Reading time: ~15 minutes
Audience: Homelab beginners who have installed Linux or Proxmox
Prerequisites: A Linux VM or LXC with root/sudo access
What Is Docker Compose?
Overview
Docker Compose is a tool that lets you define and run multi-container applications using a single YAML file (docker-compose.yml). Instead of running long docker run commands with dozens of flags, you declare your entire stack — services, networks, volumes, and environment variables — in one readable file.
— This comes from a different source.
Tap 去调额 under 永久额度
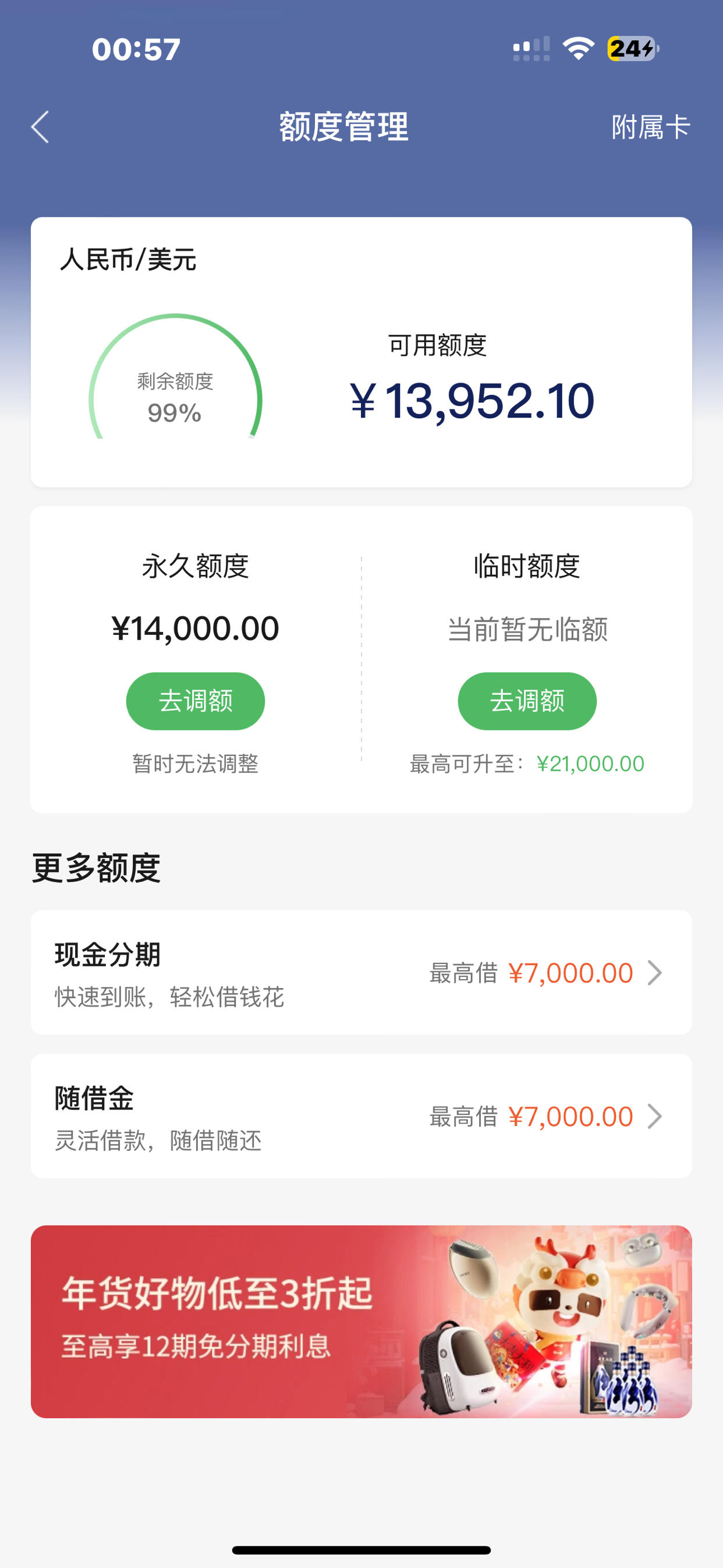This screenshot has height=1568, width=723. click(196, 701)
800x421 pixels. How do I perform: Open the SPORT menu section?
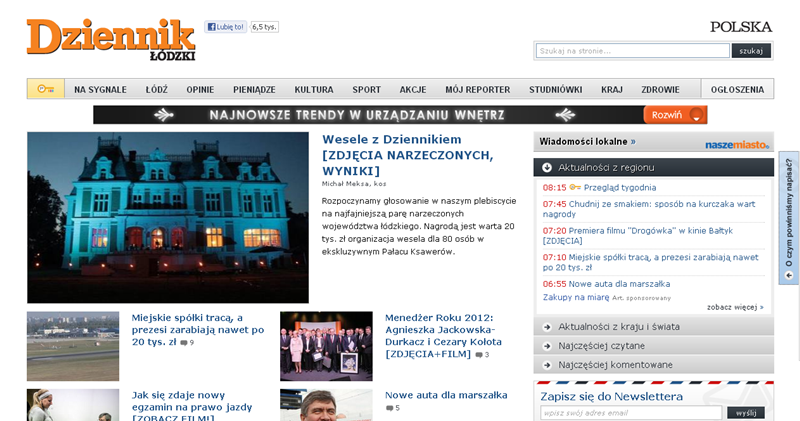coord(366,89)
For homelab users, Compose is the standard way to deploy self-hosted apps like Nextcloud, Immich, Jellyfin, Pi-hole, and Portainer. A typical homelab runs 10–30 containers orchestrated through Compose files.
Key Benefits
| Benefit | Explanation |
|---|---|
| Declarative | Define once, deploy repeatedly across machines |
| Version controlled | Your docker-compose.yml is infrastructure-as-code |
| Isolated networks | Services talk to each other without exposing ports to the host |
| Persistent volumes | Data survives container deletion and updates |
| One-command updates | docker compose pull && docker compose up -d |
Prerequisites
Hardware Requirements
| Setup | RAM | Storage | Notes |
|---|---|---|---|
| Minimal (5–10 containers) | 2 GB | 20 GB SSD | Intel N100, Raspberry Pi 5, or old laptop |
| Comfortable (15–30 containers) | 4–8 GB | 64 GB SSD | Recommended for most homelabs |
| Heavy (30+ with databases) | 16 GB+ | 256 GB NVMe | Include swap or ZFS compression |
Software Requirements
- Docker Engine 24.0+ and Docker Compose plugin v2.20+
- A Linux distribution: Ubuntu 22.04/24.04 LTS, Debian 12, or Proxmox LXC (privileged or with nesting enabled)
Knowledge Prerequisites
- Basic Linux command line (SSH,
cd,ls,nanoorvim) - Understanding of YAML indentation (spaces, not tabs)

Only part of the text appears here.